(Stored items)
┄┄┄┄┄┄┄┄┄┄

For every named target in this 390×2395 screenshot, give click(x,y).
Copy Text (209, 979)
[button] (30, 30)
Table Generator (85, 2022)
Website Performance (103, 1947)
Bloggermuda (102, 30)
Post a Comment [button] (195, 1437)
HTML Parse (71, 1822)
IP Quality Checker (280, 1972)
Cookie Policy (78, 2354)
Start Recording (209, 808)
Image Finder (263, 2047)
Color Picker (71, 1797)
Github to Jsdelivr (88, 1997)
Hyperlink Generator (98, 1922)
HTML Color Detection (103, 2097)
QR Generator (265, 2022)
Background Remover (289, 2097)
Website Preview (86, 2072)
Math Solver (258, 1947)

┄┄┄┄┄┄┄┄┄┄

**What to work on**
Write out exactly the lines above from the line with "Copy Text (209, 979)" through the line with "Website Preview (86, 2072)", both of them included, and leave out all other lines.

**Written response**
Copy Text (209, 979)
[button] (30, 30)
Table Generator (85, 2022)
Website Performance (103, 1947)
Bloggermuda (102, 30)
Post a Comment [button] (195, 1437)
HTML Parse (71, 1822)
IP Quality Checker (280, 1972)
Cookie Policy (78, 2354)
Start Recording (209, 808)
Image Finder (263, 2047)
Color Picker (71, 1797)
Github to Jsdelivr (88, 1997)
Hyperlink Generator (98, 1922)
HTML Color Detection (103, 2097)
QR Generator (265, 2022)
Background Remover (289, 2097)
Website Preview (86, 2072)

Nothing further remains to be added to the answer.